Jess Smith

Golden State Valkyries
- Position: President
- League: WNBA

Career information
- College: State University of New York at Oswego (BA) Ohio University (MSA)

Career highlights
- WNBA Business Executive Leadership Award (2025);

= Jess Smith (basketball) =

American Basketball executive

Jess Smith is an American basketball executive who is the President of the Golden State Valkyries of the Women's National Basketball Association (WNBA).

==Early life==
Graduated from Auburn High School(Auburn NY), Smith received a Bachelor of Arts degree in Journalism from State University of New York and a Master of Science degree from Ohio University.

==Career==
Smith began her career with the Oakland Athletics of Major League Baseball from 2008 to 2015, in roles within ticketing and sponsorship.

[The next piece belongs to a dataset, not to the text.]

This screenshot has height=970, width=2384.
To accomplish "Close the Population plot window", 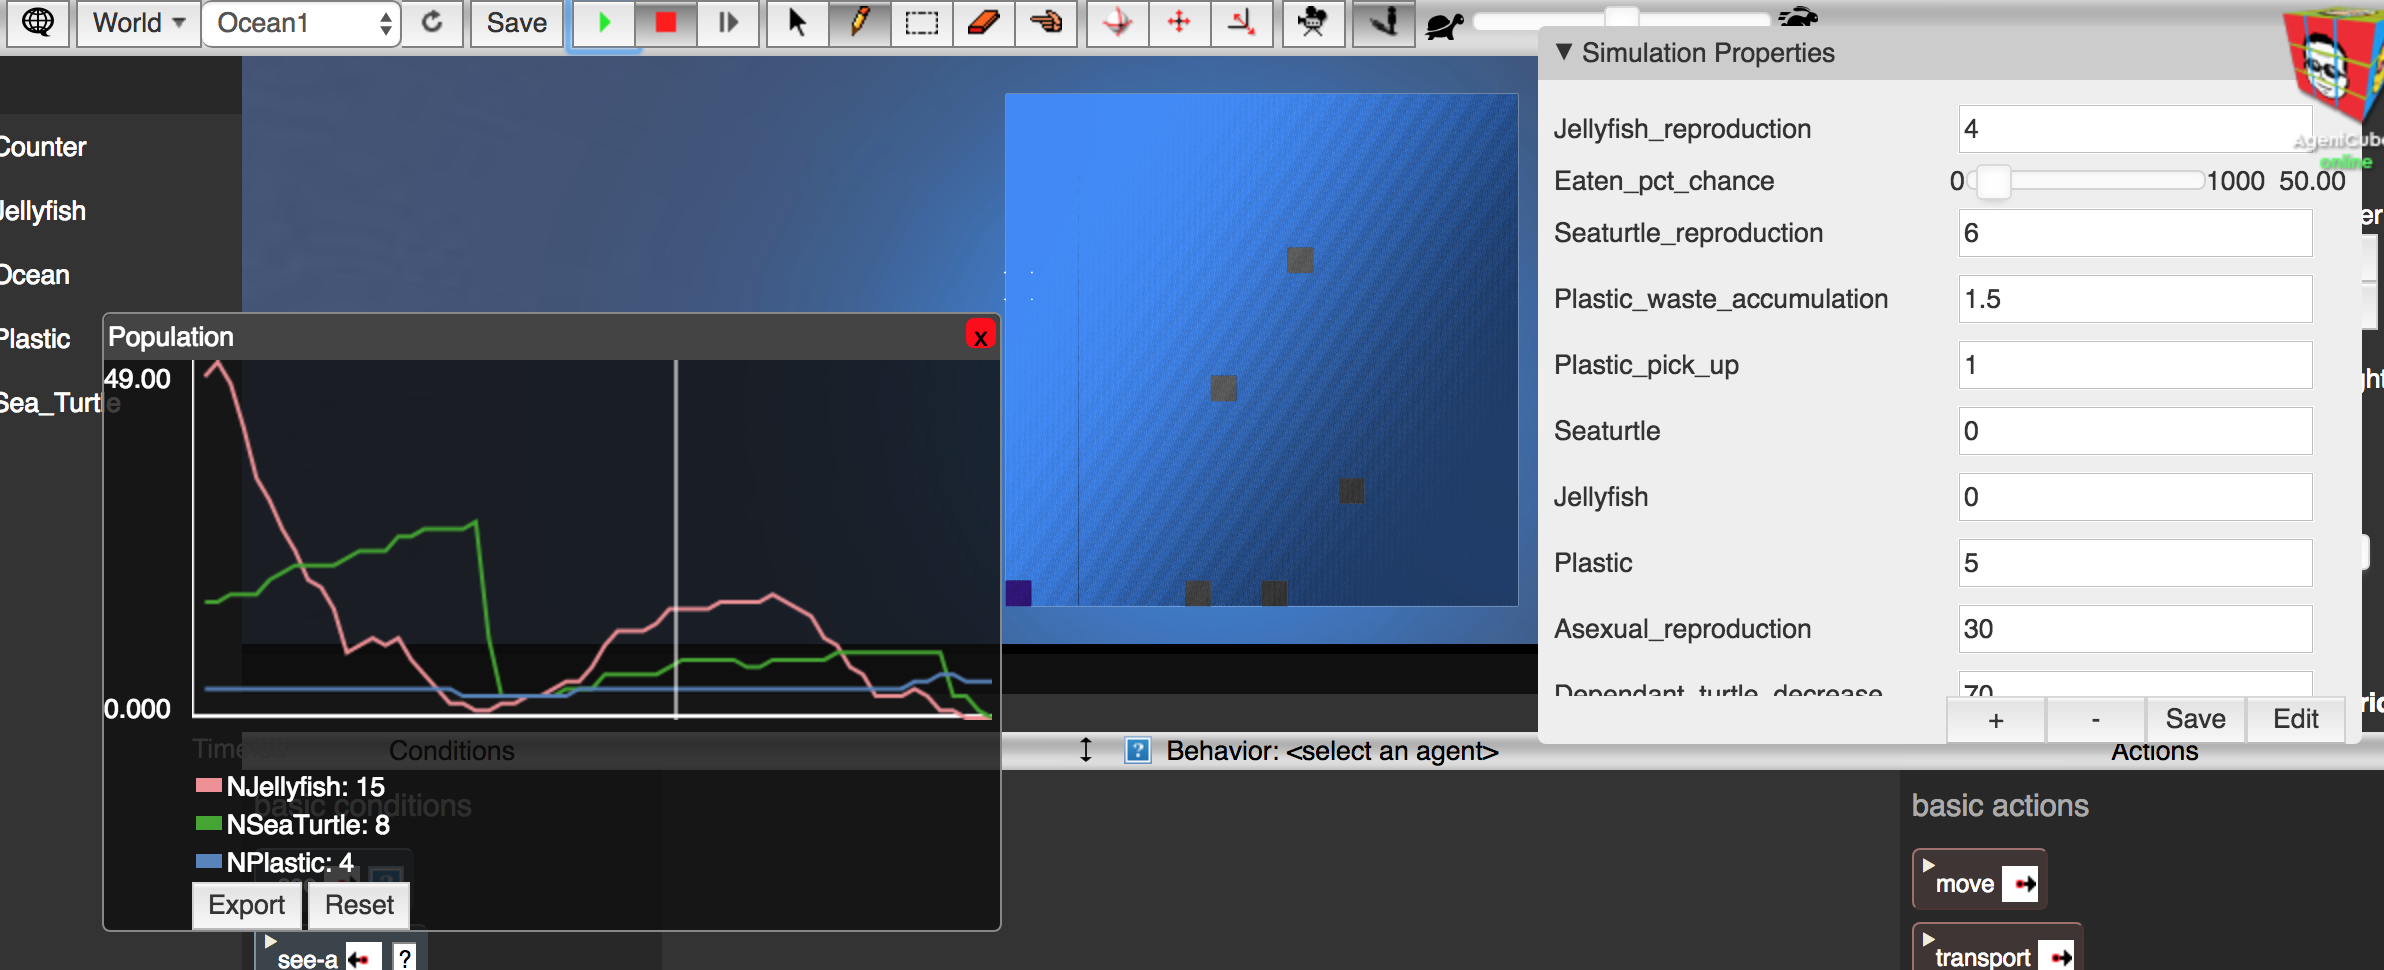I will point(980,336).
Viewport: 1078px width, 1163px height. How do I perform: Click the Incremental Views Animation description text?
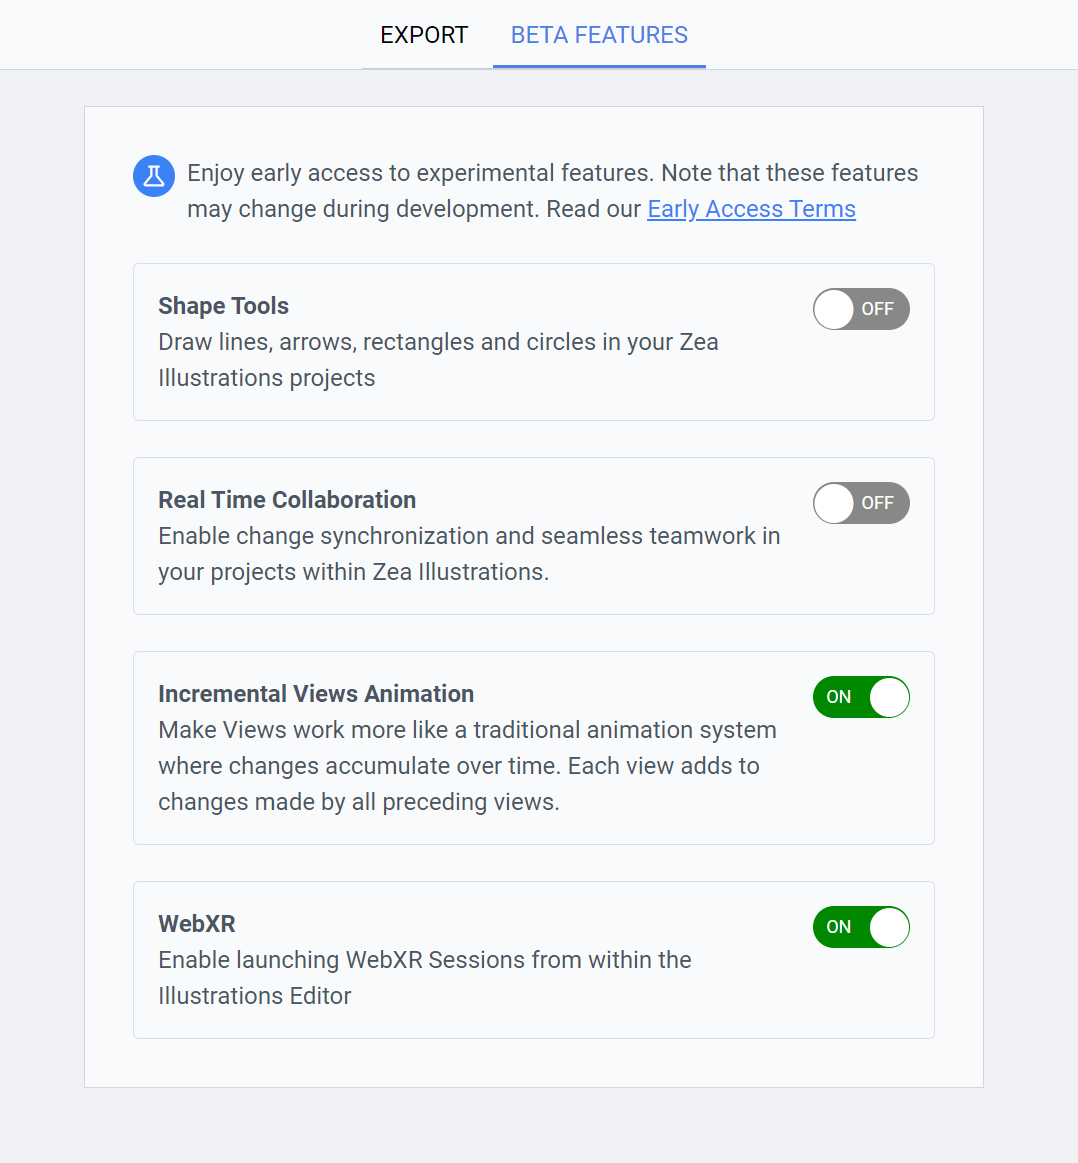click(x=467, y=766)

She then worked for the Columbus Blue Jackets of the National Hockey League from 2015 to 2016 as Director of Corporate Development. Smith next served as Vice President of Sponsorship for the San Jose Earthquakes of Major League Soccer from 2017 to 2020. Smith then joined Angel City FC of National Women's Soccer League, where she served as Head of Revenue since the team’s inception in 2020. In that role, she oversaw partnerships, ticketing, commerce, operations, data and analytics, broadcast and strategic alliances.

===Golden State Valkyries===
On February 14, 2024, Smith joined the Golden State Valkyries as President. Following the 2025 season, Smith was named the recipient of the WNBA Basketball Executive of the Year Award.